You've been doing mandatory decompression dives all along. You were just doing the mandatory stop on the surface instead of in the water. I prefer to do mine in the water.

But now that you're actually THINKING about what you're doing, and what you have been doing, you are starting to understand why technical divers take so much more gas to breathe, and why they do those stops even on lesser dives than you've been doing.

So here's a question for you. Assume for a moment that you were diving your new way, and wanted to do the microbubble stops. And assume that just as you were about to begin your ascent, your buddy came to you and signaled OOA. With what you had left in your tank, could you have safely gotten your buddy and yourself to the surface? Or would you have had to break your new "safer" dive plan to get you home before you ran out of air? And if you would not have had enough, how could you dive in the future to make SURE you had enough for this kind of emergency? And yes, I know you have a 19cuft pony. Factor that in if you want.
 
We've been doing 'Half the deepest depth' stops for atleast a full minute (ie 120 deep, stop at 60 for a minute) then complete a normal 3 minute stop at 15-20ft. Alot of doc's have said that half stops show significant improvement in off gassing.

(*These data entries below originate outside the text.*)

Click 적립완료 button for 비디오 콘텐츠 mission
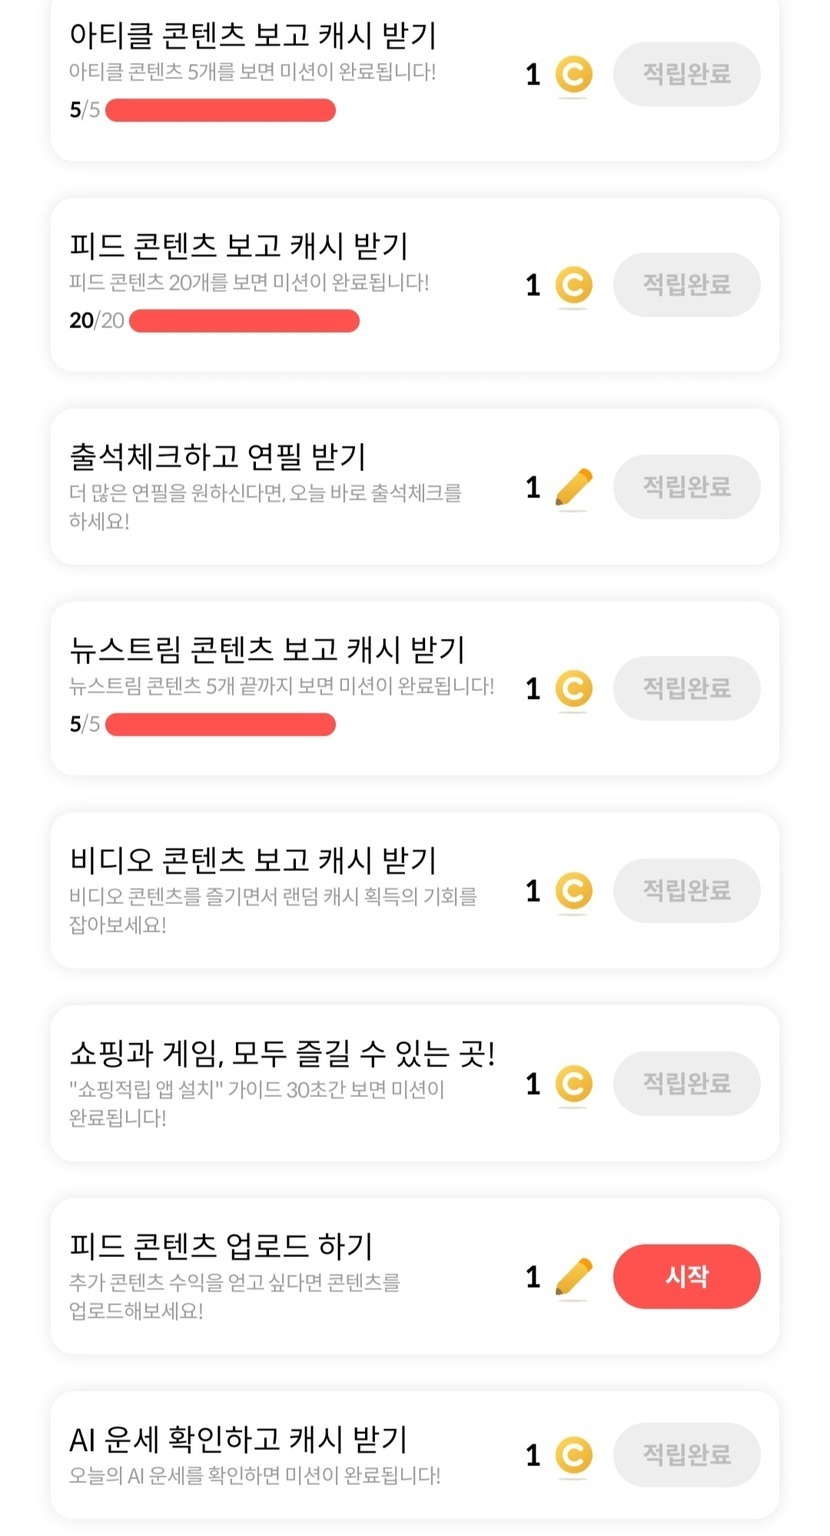Screen dimensions: 830x1536 pyautogui.click(x=686, y=890)
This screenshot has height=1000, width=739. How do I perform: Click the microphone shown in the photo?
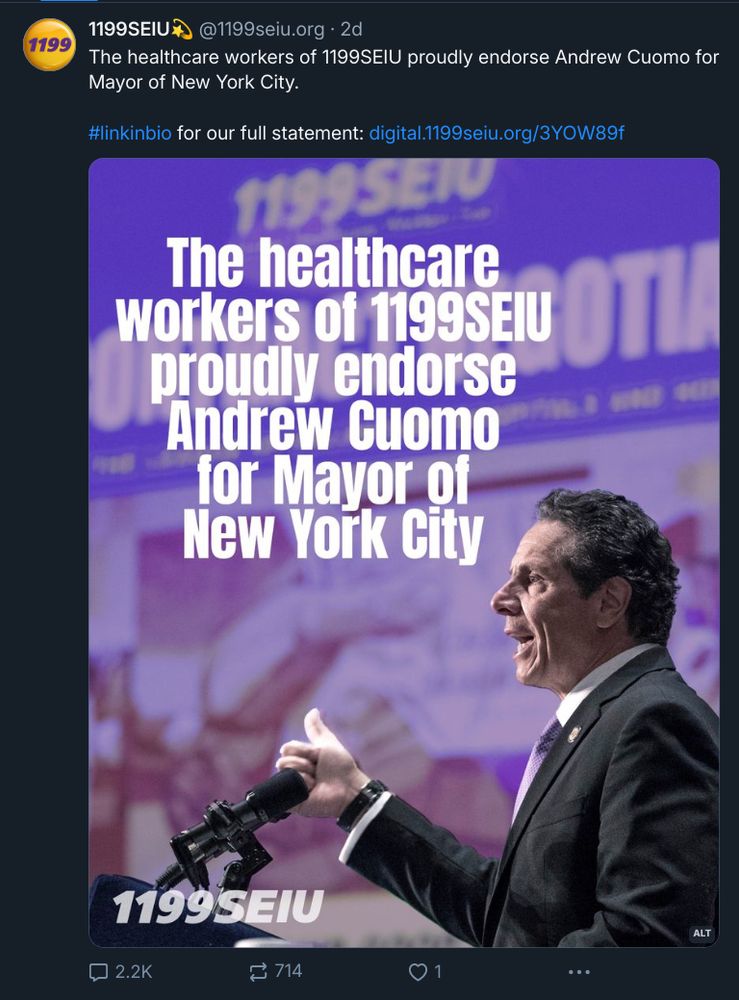[233, 825]
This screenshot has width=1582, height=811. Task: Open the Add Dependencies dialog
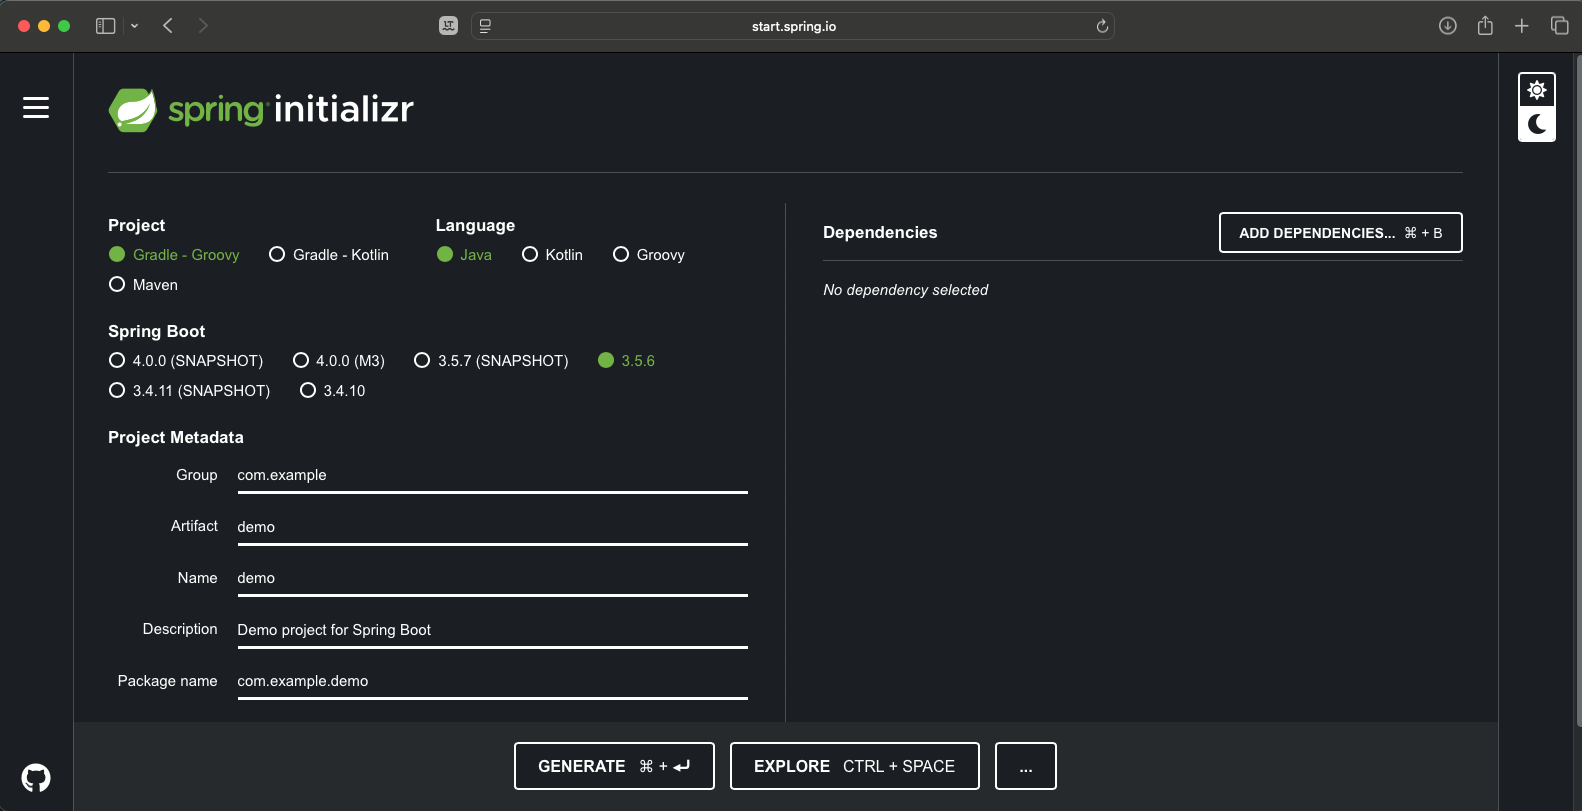tap(1340, 233)
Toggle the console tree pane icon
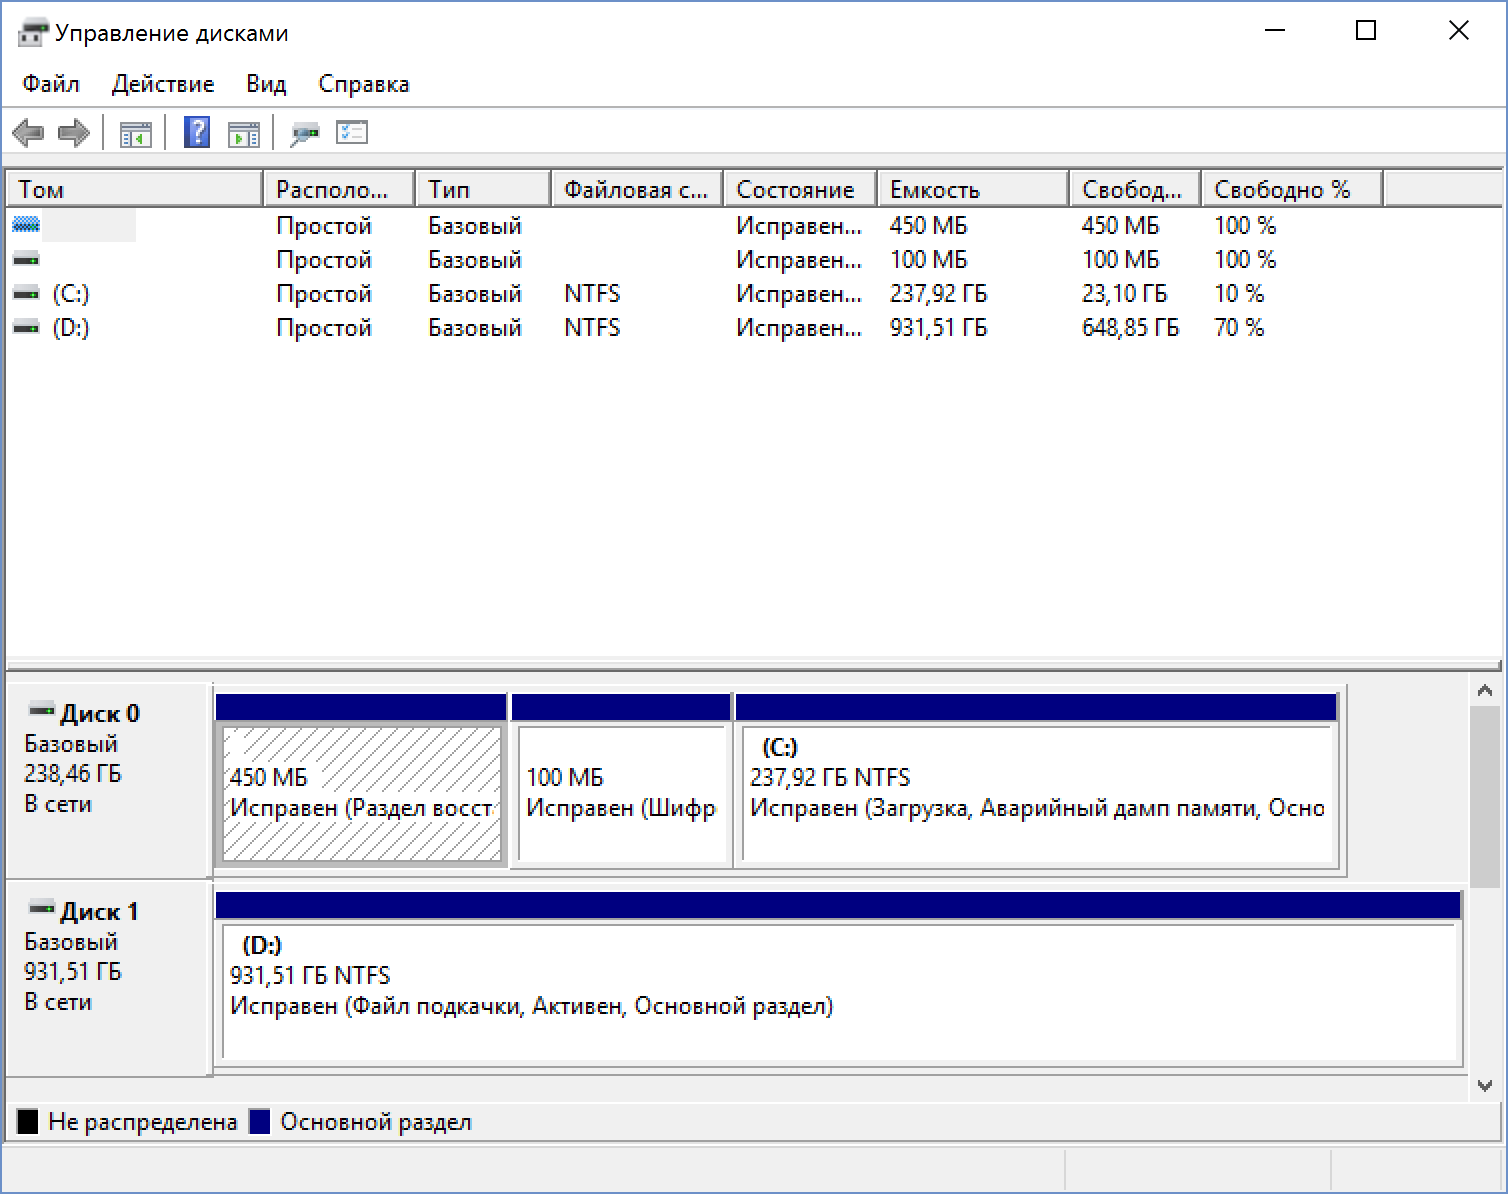1508x1194 pixels. pyautogui.click(x=135, y=133)
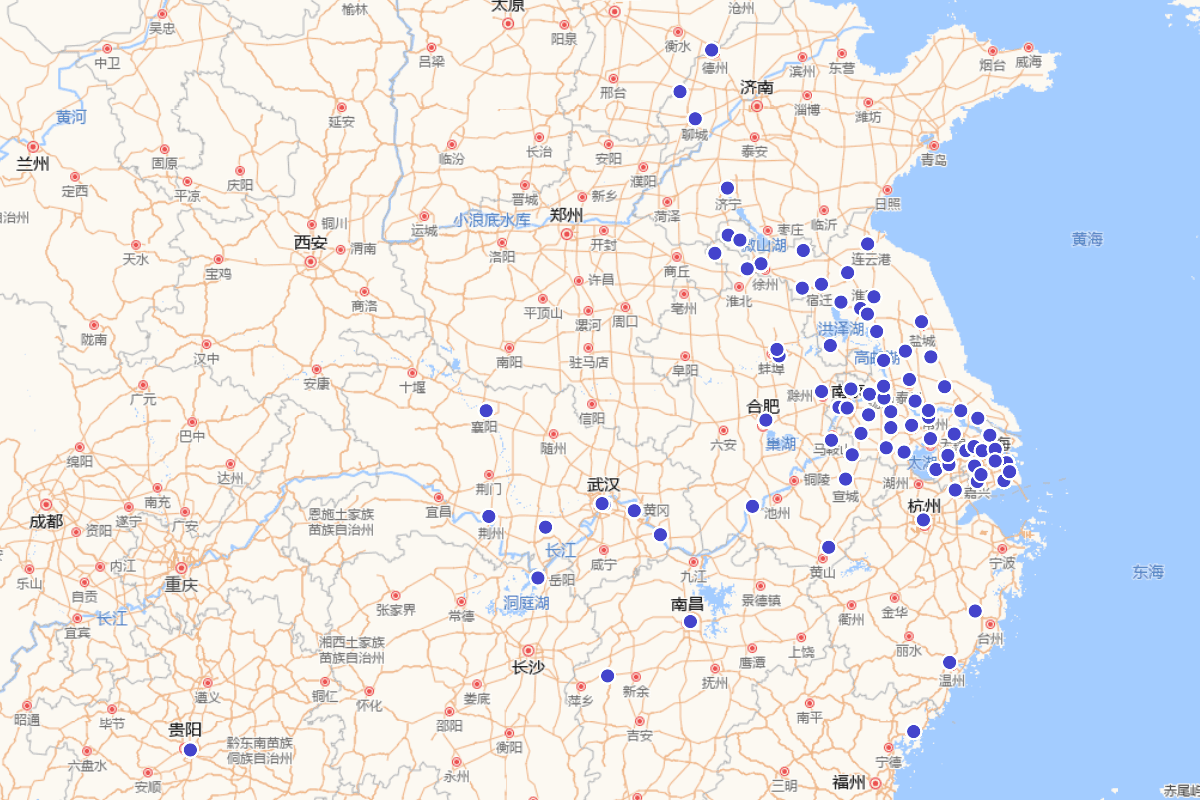
Task: Click the blue dot above Jingzhou
Action: pos(488,516)
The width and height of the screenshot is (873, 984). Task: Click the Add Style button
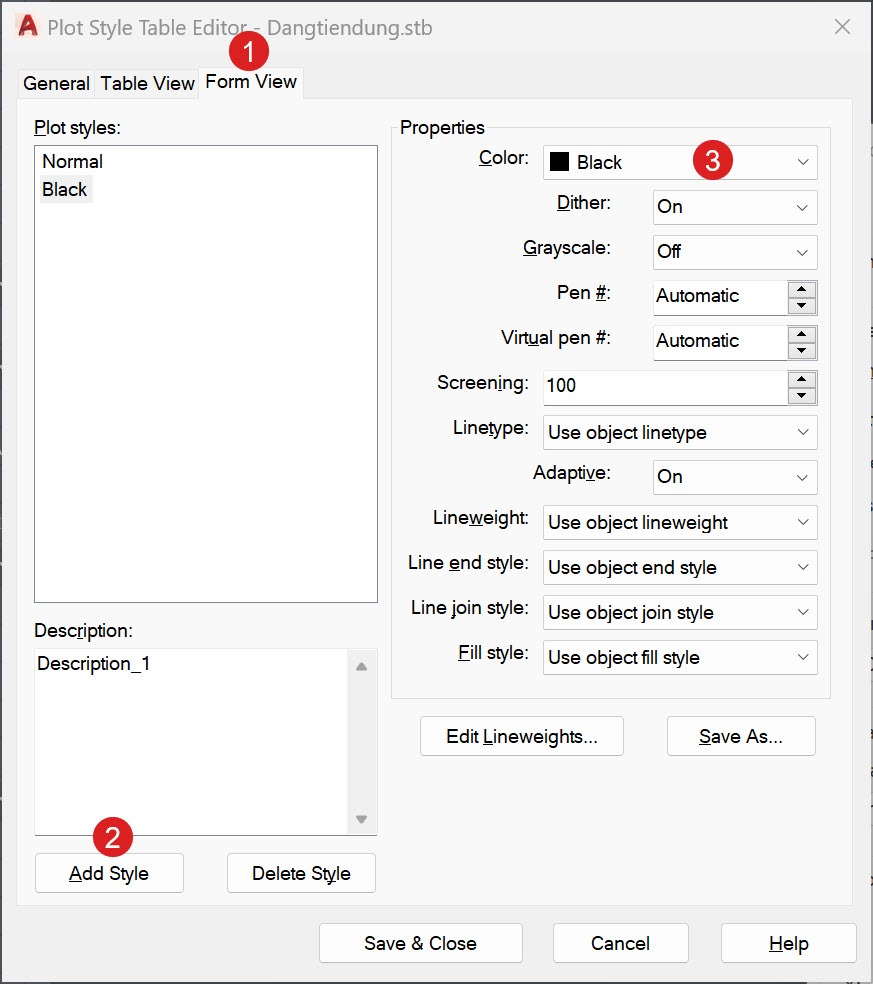[108, 872]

For just me personally, the more work or swimming I do hunting for bugs at 85ft, the better I feel after a dive. I don't know if the increased effort and subseqent blood flow helps in the efficiency of off gassing bubbles, but seems to work.

Since we drift, I usually shoot my SMB at 30 ft and then crawl slowly to the surface as I wrap up the line.

Thanks for posting some good info for readers here!!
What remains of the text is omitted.